Jaimon's Blog

An Excel Addin to work with Unicode CSV files

Excel treat .csv files as text files and will replace all Unicode characters with “?” when saved normally. If you want to preserve the Unicode characters, you would need to save the file as “Unicode text (*.txt)”, which is a Tab delimited file. Since I couldn’t find any existing solution to preserve Unicode characters in CSV format, I thought I’ll give it a go in creating an Excel Addin to do just that.

Installing the Addin

If you want to try this on your Excel 2007 or 2010, please download http://blog.jaimon.co.uk/UnicodeCSV/setupfiles.zip and extract the files to a folder before running setup.exe.


****Update****

Some of the readers have experienced issues with this installation file on some machines. For a successful installation,

  • Please make sure to install this as Local admin user
  • If setup.exe doesn’t work for some reason try running the UnicodeCSVAddin.vsto file
(Many thanks to our reader Sean for pointing this out)

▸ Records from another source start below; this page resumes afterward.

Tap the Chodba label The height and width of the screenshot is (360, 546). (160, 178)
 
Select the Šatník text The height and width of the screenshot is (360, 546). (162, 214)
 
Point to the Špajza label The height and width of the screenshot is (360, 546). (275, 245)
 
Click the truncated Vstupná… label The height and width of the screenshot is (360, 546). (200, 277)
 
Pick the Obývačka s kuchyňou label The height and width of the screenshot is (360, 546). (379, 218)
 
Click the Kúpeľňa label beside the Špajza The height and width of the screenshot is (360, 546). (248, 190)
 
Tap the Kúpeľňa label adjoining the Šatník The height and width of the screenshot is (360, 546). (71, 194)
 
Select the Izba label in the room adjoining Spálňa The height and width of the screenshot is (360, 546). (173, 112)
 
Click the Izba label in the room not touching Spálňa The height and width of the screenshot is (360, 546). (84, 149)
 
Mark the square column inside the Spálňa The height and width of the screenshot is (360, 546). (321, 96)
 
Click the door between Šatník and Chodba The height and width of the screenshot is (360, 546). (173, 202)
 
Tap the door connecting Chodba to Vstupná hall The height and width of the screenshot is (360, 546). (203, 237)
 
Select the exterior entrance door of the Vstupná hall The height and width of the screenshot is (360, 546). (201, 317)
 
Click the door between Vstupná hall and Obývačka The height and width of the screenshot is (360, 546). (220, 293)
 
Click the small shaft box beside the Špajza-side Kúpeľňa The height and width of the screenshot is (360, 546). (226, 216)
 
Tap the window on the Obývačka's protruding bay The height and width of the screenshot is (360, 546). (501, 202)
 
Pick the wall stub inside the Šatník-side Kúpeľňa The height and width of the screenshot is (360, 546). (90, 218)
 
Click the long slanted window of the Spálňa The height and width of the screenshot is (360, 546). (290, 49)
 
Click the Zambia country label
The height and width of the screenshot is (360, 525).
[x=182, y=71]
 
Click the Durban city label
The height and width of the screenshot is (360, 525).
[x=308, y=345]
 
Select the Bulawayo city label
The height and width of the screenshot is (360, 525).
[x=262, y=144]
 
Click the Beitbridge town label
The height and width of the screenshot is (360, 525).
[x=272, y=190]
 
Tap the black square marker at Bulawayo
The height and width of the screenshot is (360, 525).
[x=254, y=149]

Once the Addin is installed, it will look out for any CSV file being opened. If you’re opening an existing Unicode CSV file, this Addin will override the current saving method (either by pressing Ctrl-S, or clicking on any of the Save buttons/options from the Ribbon or menu) and will always save as a Unicode file.

But if you are creating a new file and want to save that as a Unicode csv file, then choose the Save or SaveAs option from the newly created Ribbon item “Unicode CSV”.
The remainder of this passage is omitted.